* Excerpt *
....

# China Glaze spring & summer 2009 collections



## user79 (Nov 12, 2008)

In case you haven't seen, I posted pics of the new collections on the specktra blog. Click here to check it out.

What do you all think of these collections? What are your fav colors? I'm really digging the summer collection colors. Awaken from the spring collection also looks really interesting, like a gunmetal shade. The colours are all so pretty! I love the fruit inspired names for summer.

Which are your favs?


----------



## xsnowwhite (Nov 12, 2008)

Ooh I love china glaze! Normally I'm not too into nail collections but I am loving those brights for summer. I might have to get that cherry pie color .


----------



## M.A.C. head. (Nov 12, 2008)

Ooh Orange Marmalade and Raspberry Festival = MINE! 

Thanks for posting.


----------



## GreekChick (Nov 12, 2008)

Marmalade!!!!


----------



## girlstar (Nov 12, 2008)

I must be in the minority because I LOOOOVVEEE those Spring ones!!!! Esp. the pinks and purple!


----------



## Esperanza (Nov 13, 2008)

Ok... I think an order is on its way! I love those colors !! I'm eyeing Awaken, Cherish & Cherry Pie


----------



## Shadowy Lady (Nov 13, 2008)

holly cow, I want all those fruity ones...mmmm...especially Raspberry Festival.

I haven't tried China Glaze before, only OPI and Essie. How's the quality of CG compared to these two brands?


----------



## Jinni (Nov 13, 2008)

I'm getting all of the summer ones. I love the glass flecked finish. Beautiful 
	

	
	
		
		

		
		
	


	




 Quote:

   Originally Posted by *Shadowy Lady* 

 
_I haven't tried China Glaze before, only OPI and Essie. How's the quality of CG compared to these two brands?_

 
ChG wears slightly better than OPI for me. I like the application a lot. I could never get most Essies to work for me. They all went on super streaky. China Glaze is probably my favorite nail polish brand. The bottles are so pretty too


----------



## user79 (Nov 13, 2008)

....

* What you have to do *
Answer these questions from the China Glaze thread:
(a) Which spring shade did user79 say looks like a gunmetal shade?
(b) Which two colors did M.A.C. head. claim?
(c) Which brand did Jinni say mostly went on super streaky?

* Provided material *
....

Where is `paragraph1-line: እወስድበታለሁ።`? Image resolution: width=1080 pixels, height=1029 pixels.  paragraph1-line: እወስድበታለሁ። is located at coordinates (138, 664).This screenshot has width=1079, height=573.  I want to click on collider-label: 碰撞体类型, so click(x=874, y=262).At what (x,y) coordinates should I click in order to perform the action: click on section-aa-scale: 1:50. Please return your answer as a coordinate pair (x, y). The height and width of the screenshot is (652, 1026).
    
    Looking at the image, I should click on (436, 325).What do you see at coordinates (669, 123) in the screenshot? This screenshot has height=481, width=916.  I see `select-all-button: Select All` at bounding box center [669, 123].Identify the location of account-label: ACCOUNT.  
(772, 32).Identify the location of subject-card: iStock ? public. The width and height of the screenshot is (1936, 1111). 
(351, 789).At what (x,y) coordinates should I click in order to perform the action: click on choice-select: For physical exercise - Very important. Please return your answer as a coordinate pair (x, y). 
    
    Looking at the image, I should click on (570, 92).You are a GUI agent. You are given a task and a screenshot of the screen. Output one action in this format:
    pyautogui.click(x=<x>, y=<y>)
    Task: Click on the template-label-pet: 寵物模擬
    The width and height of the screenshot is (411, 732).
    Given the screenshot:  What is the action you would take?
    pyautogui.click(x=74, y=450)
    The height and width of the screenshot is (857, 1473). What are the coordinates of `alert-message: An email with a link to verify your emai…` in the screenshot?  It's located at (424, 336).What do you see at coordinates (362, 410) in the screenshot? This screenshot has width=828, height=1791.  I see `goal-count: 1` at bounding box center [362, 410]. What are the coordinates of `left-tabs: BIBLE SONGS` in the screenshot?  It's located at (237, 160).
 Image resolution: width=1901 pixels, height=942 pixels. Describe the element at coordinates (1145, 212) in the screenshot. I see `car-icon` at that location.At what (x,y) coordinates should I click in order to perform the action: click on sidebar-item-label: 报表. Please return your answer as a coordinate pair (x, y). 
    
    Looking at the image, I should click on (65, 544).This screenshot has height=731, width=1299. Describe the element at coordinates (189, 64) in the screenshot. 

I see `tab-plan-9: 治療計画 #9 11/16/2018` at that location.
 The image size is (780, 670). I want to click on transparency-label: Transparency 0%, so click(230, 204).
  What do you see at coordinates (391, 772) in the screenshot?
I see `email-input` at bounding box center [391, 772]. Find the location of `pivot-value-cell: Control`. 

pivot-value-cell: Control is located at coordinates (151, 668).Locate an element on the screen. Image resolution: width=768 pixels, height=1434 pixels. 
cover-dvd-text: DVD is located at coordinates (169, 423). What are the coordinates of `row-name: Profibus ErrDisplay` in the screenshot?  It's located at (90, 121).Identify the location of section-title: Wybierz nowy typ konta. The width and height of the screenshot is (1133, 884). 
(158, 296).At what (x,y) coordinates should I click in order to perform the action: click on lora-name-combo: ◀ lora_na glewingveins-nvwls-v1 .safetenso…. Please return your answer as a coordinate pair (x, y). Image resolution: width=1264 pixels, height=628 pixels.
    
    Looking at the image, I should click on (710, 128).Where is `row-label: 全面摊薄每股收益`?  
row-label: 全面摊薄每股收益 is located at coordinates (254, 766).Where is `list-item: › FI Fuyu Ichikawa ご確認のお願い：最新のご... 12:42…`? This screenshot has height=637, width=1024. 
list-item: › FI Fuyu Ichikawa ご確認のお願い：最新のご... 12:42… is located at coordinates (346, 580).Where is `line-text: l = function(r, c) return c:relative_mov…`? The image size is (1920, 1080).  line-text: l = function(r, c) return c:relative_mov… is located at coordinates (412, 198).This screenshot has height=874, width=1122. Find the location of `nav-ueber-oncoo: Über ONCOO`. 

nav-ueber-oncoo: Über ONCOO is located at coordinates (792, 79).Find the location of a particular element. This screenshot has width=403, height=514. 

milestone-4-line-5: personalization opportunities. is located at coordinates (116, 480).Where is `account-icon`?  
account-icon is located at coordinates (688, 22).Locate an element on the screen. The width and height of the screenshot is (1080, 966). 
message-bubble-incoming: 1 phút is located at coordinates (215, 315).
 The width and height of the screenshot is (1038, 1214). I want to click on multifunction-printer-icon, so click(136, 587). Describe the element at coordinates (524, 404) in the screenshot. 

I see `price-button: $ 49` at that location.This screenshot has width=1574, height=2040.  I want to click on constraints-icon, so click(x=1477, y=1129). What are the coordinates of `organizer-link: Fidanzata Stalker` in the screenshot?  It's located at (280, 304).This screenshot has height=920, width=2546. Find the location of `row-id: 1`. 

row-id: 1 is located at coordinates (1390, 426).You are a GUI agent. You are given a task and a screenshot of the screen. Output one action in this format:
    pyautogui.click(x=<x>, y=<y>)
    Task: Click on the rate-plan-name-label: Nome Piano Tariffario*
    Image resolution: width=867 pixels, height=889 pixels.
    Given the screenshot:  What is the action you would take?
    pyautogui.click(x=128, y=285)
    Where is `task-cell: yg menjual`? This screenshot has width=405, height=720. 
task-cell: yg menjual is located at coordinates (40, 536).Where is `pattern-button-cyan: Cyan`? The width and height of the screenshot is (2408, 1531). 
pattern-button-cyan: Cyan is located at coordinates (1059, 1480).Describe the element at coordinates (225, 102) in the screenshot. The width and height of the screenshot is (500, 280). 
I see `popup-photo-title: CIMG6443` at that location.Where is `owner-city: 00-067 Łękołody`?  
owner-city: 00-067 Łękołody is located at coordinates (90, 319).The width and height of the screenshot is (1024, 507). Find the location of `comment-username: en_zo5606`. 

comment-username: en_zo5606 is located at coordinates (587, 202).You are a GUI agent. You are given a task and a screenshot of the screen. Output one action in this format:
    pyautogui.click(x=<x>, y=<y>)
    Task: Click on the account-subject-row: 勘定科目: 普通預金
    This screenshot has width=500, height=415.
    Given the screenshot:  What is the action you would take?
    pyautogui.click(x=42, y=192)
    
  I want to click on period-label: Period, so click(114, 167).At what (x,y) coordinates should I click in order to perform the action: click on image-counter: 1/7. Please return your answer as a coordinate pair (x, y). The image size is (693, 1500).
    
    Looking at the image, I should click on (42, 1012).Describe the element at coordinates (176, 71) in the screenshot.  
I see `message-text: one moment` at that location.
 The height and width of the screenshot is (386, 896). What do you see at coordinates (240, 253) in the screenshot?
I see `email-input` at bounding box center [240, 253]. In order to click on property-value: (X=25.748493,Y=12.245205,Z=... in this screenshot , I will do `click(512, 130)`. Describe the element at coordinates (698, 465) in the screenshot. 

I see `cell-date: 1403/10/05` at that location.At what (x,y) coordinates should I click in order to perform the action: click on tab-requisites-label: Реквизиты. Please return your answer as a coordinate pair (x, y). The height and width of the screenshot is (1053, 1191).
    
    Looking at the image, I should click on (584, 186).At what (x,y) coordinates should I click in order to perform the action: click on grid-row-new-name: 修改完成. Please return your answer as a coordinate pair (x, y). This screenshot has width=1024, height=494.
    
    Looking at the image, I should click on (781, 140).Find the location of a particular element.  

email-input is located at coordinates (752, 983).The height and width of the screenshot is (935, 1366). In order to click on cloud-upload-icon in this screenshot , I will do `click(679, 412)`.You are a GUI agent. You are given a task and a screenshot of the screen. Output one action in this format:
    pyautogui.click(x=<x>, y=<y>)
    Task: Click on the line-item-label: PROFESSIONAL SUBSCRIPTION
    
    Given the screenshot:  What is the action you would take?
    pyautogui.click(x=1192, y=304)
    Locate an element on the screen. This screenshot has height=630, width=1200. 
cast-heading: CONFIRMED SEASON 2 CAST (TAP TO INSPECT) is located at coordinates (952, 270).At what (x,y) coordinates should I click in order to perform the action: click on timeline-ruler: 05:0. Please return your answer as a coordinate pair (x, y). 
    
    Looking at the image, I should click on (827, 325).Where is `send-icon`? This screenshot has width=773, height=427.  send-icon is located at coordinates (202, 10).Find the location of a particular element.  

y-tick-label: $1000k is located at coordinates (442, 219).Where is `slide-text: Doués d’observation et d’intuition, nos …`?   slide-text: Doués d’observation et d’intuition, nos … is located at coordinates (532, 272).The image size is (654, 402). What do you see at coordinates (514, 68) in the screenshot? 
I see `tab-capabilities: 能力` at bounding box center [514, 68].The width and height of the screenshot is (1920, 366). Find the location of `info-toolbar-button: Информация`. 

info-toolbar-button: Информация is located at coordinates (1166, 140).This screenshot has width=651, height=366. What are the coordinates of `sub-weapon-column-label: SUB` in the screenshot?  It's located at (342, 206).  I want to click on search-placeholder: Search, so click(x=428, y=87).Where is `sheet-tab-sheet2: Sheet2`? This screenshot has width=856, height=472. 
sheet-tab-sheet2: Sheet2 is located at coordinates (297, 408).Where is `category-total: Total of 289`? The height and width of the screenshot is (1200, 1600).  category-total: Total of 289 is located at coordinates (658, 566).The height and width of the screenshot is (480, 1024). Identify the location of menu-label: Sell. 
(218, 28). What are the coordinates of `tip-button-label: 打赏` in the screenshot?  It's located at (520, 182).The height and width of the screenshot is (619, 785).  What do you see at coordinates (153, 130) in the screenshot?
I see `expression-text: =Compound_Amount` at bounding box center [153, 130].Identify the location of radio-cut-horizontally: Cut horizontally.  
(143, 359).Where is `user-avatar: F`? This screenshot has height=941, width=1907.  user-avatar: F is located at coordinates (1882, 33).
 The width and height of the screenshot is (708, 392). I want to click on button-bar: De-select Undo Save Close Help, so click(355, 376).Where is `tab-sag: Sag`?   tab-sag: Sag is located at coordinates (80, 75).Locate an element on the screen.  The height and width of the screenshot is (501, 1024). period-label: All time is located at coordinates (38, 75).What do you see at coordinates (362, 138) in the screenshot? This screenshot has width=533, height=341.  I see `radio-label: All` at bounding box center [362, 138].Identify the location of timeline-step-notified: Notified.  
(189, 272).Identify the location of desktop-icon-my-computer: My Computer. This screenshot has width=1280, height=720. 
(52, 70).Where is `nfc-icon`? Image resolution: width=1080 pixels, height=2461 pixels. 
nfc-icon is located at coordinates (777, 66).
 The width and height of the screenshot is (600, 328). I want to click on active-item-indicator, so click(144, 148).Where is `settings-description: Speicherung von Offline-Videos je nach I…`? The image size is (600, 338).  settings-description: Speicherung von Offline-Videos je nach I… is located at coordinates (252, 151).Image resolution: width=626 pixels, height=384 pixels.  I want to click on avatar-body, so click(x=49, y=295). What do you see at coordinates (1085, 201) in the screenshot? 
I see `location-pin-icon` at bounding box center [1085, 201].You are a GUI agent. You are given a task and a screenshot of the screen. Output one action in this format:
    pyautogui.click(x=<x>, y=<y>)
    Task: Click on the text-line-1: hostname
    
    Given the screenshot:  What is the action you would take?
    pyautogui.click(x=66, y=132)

....

* Task answer *
(a) Awaken
(b) Orange Marmalade and Raspberry Festival
(c) Essie